The paper tackles the problem of limited generalization in unsupervised domain adaptation for multi-task learning by proposing UM-Adapt, a unified framework that uses adversarial cross-task distillation and contour-based regularization. It achieves state-of-the-art transfer learning results on ImageNet classification and comparable performance on PASCAL VOC 2007 detection with a smaller backbone, while outperforming fully-supervised methods on NYUD and Cityscapes datasets.

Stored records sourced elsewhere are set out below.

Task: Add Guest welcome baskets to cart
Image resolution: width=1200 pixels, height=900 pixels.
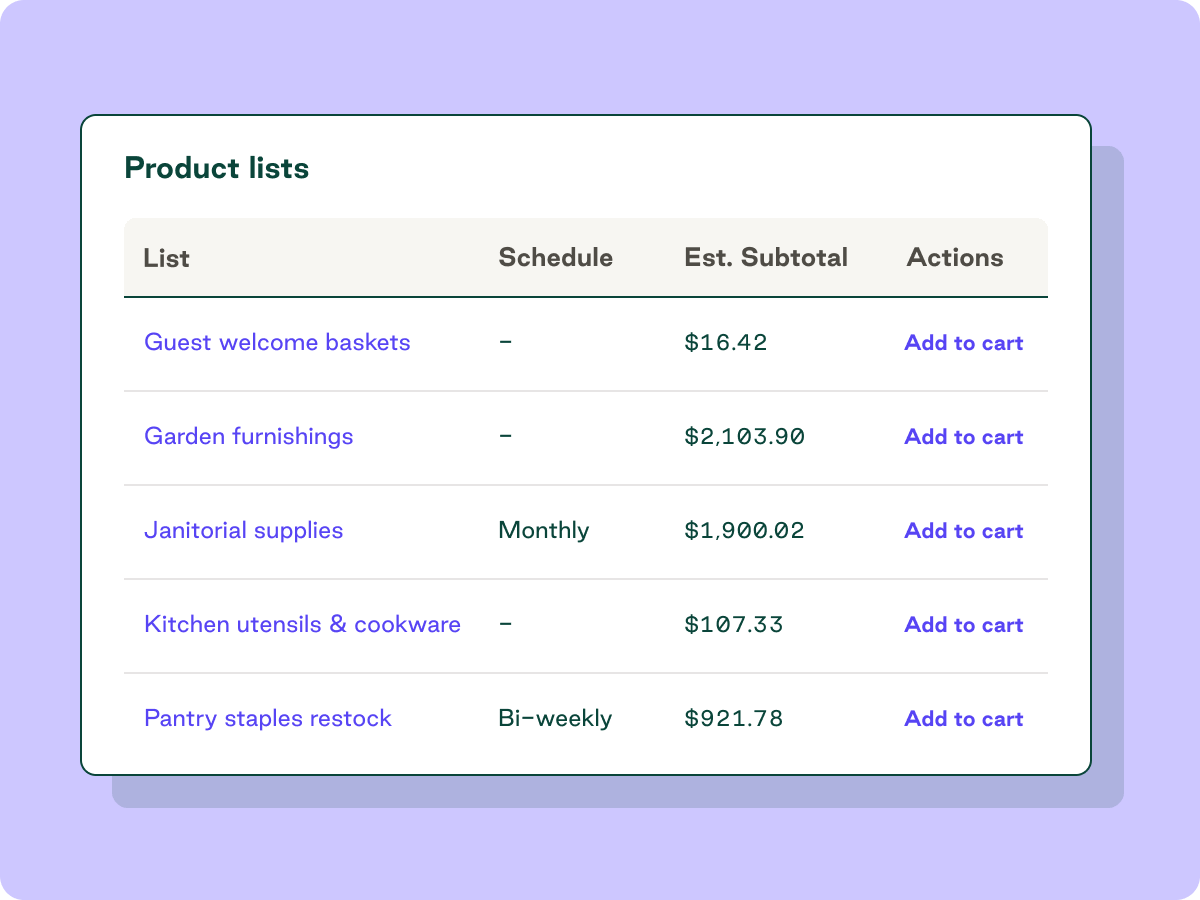Action: click(963, 342)
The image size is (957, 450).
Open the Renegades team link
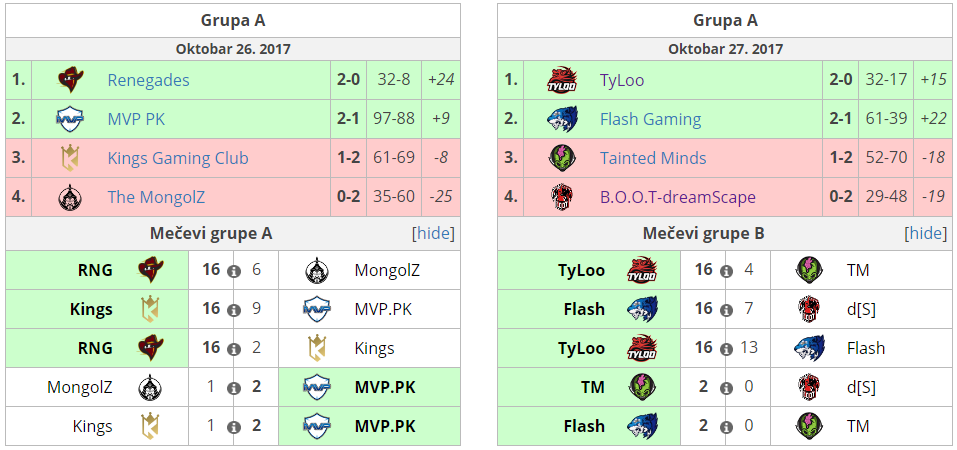(148, 80)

Aiming towards human-level generalization, there is a need to explore adaptable representation learning methods with greater transferability. Most existing approaches independently address task-transferability and cross-domain adaptation, resulting in limited generalization. In this paper, we propose UM-Adapt - a unified framework to effectively perform unsupervised domain adaptation for spatially-structured prediction tasks, simultaneously maintaining a balanced performance across individual tasks in a multi-task setting. To realize this, we propose two novel regularization strategies; a) Contour-based content regularization (CCR) and b) exploitation of inter-task coherency using a cross-task distillation module. Furthermore, avoiding a conventional ad-hoc domain discriminator, we re-utilize the cross-task distillation loss as output of an energy function to adversarially minimize the input domain discrepancy. Through extensive experiments, we demonstrate superior generalizability of the learned representations simultaneously for multiple tasks under domain-shifts from synthetic to natural environments. UM-Adapt yields state-of-the-art transfer learning results on ImageNet classification and comparable performance on PASCAL VOC 2007 detection task, even with a smaller backbone-net. Moreover, the resulting semi-supervised framework outperforms the current fully-supervised multi-task learning state-of-the-art on both NYUD and Cityscapes dataset.